The Chernobyl nuclear disaster which happened 30 years ago is still affecting the environment, humans, animals, plants, and everything around that “toxic” zone.
Let’s go back a little bit in time. Back to April 26, 1986, when a botched test at the nuclear plant in Ukraine, then a Soviet republic, sent clouds of smouldering radioactive material across large swathes of Europe.
Over 100,000 people had to abandon the area permanently, leaving native animals the sole occupants of a cross-border “exclusion zone” roughly the size of Luxembourg.
In the Belarussian part of the zone, tumble-down villages marked with yellow and red radiation warning signs have become hunting grounds for predators such as wolves and hawks. Birds, including tawny owls and magpies, nest in the roofs and chimneys of abandoned buildings.
Radiation Impact
However, the radiation impact is still being discussed among scientists, environmentalists, and even people who went through all this.
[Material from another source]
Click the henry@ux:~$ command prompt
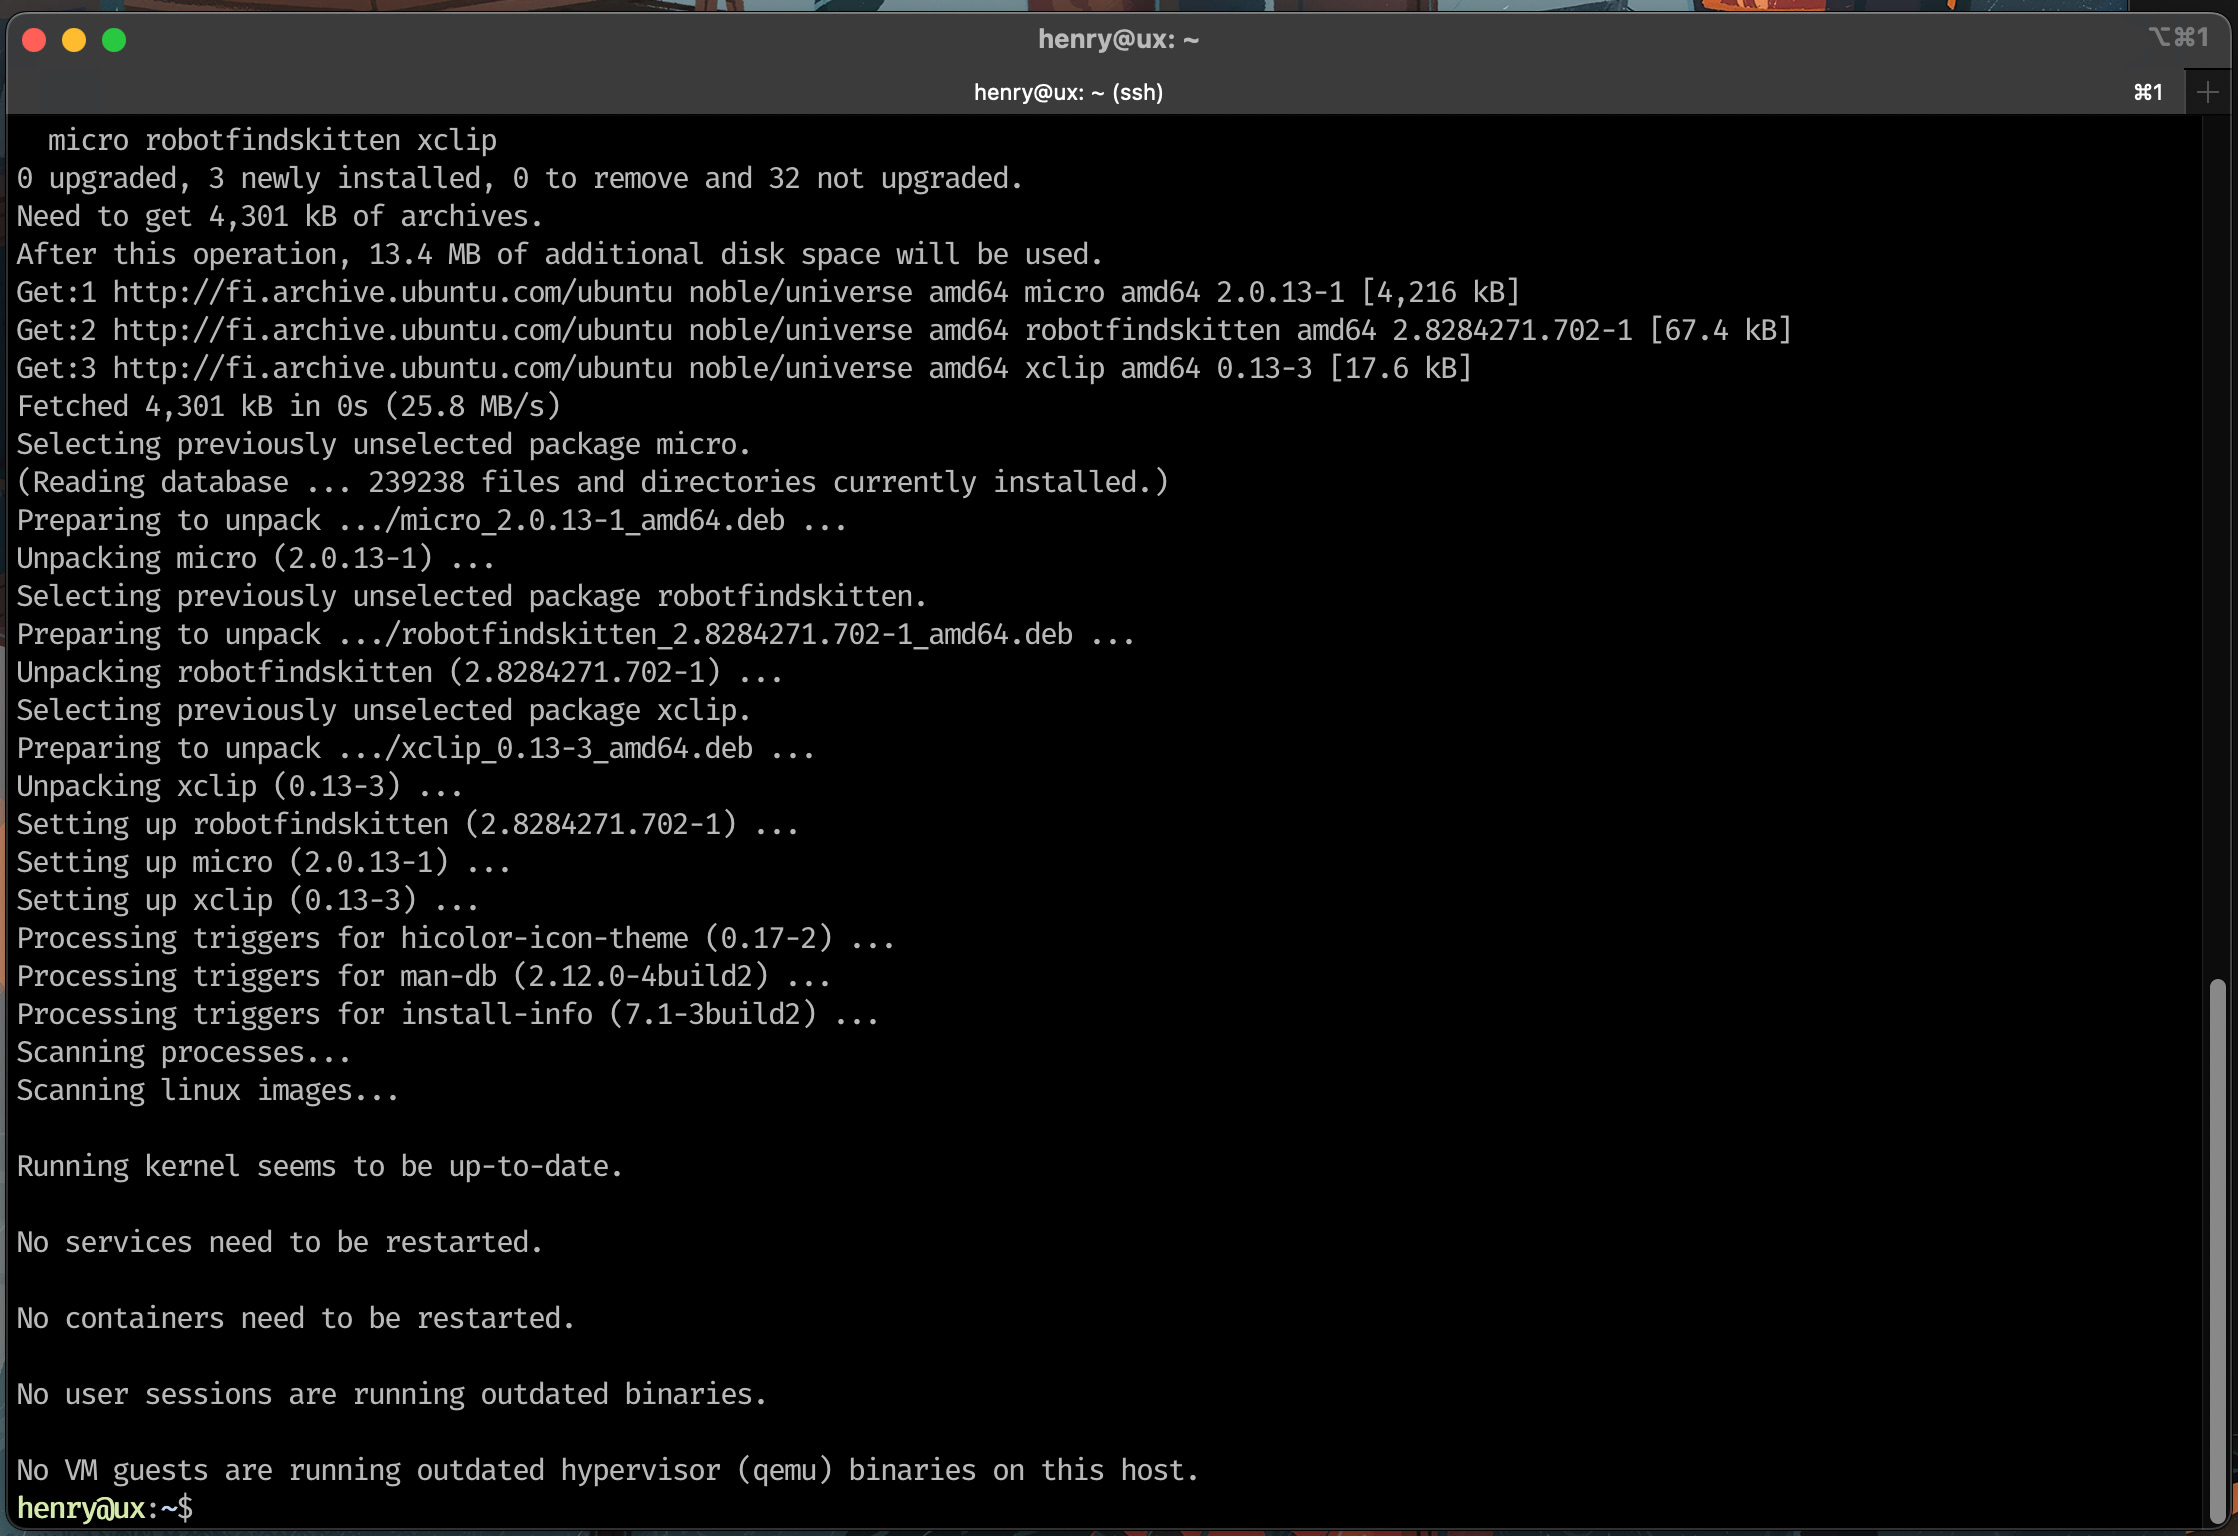The image size is (2238, 1536). (104, 1508)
Until today, Chernobyl disasters’ harm is still on.
Despite the radiation, wolf numbers are over seven times higher in the Belarussian part of the zone compared with uncontaminated areas elsewhere, according to a study published in scientific journal Current Biology last October.
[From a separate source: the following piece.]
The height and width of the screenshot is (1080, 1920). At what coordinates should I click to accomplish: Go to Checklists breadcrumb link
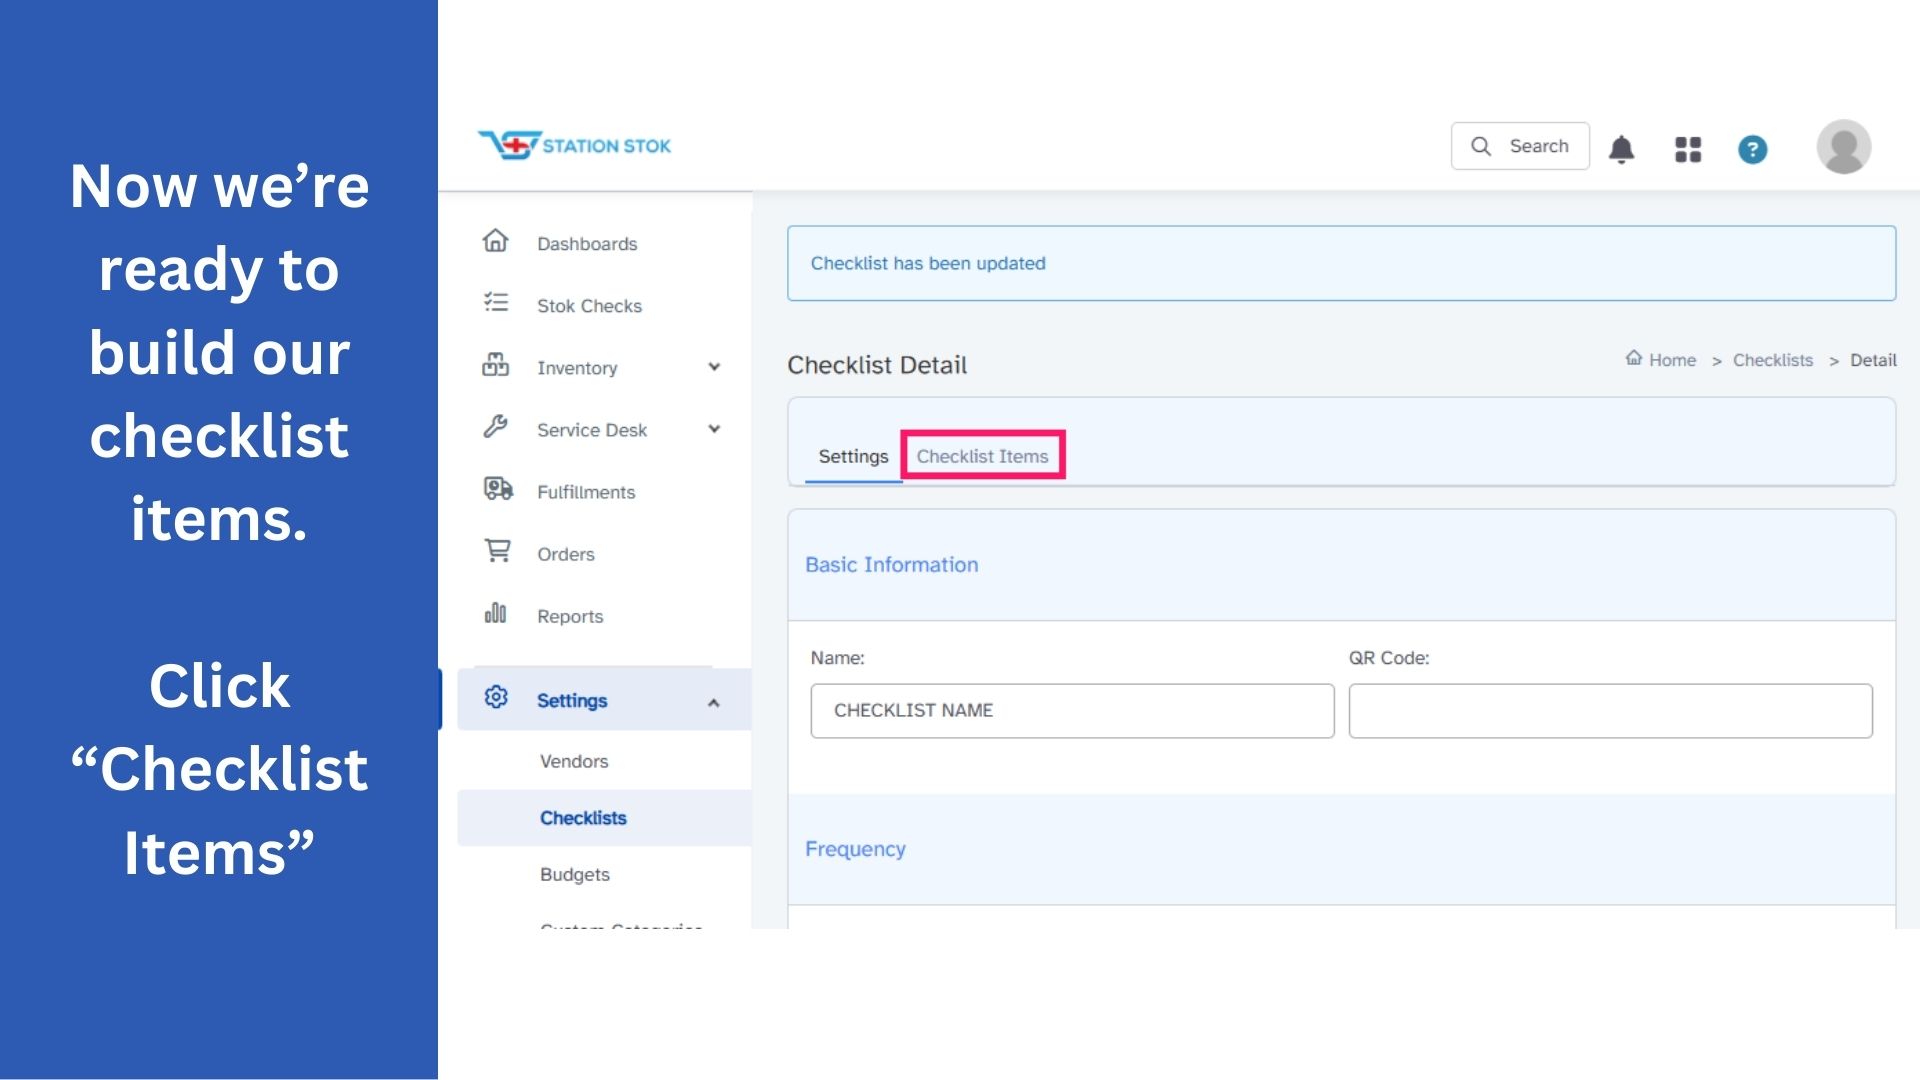pyautogui.click(x=1772, y=360)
Some wolves have taken to straying outside the zone to steal calves from nearby farms, prompting hunters to set traps or shoot them as a deterrent.
Turning the Uninhabitable Zone into a Biosphere
International donors have funded the building of a 30,000 tonne “safe confinement” arch to prevent more deadly particles spewing from the stricken nuclear reactor’s site for the next 100 years. Nevertheless, nothing can be done to decontaminate trees and soil that suffered the worst of the nuclear fallout within a 30-km radius of the plant.
In March, Vronska said authorities were considering turning the uninhabitable zone into a biosphere to protect and study its native animal populations in what would be the largest nature reserve in Europe. There are also plans to use parts of the area to store nuclear waste and for solar power.
Special government permits, usually valid for a few days, are required for anyone wishing to visit the exclusion zone from the Belarussian side. Roads going into the zone are guarded to prevent any unauthorised person entering.
While the rules of access are also strict on the Ukrainian side, small tour groups can visit sites within the zone, including the “ghost town” of Pripyat.
As previous researchers wrote, after discovering the ecological richness of the CEZ, “Radioactivity at the level associated with the Chernobyl meltdown does have discernible, negative impacts on plant and animal life. However, the benefit of excluding humans from this highly contaminated ecosystem appears to outweigh significantly any negative cost associated with Chernobyl radiation.”
“When humans are removed, nature flourishes – even in the wake of the world’s worst nuclear accident,” said Jim Smith, an environmental scientist at the University of Portsmouth in England, in an October interview with The Christian Science Monitor, following the release of another study pointing to the natural resurgence in the abandoned area.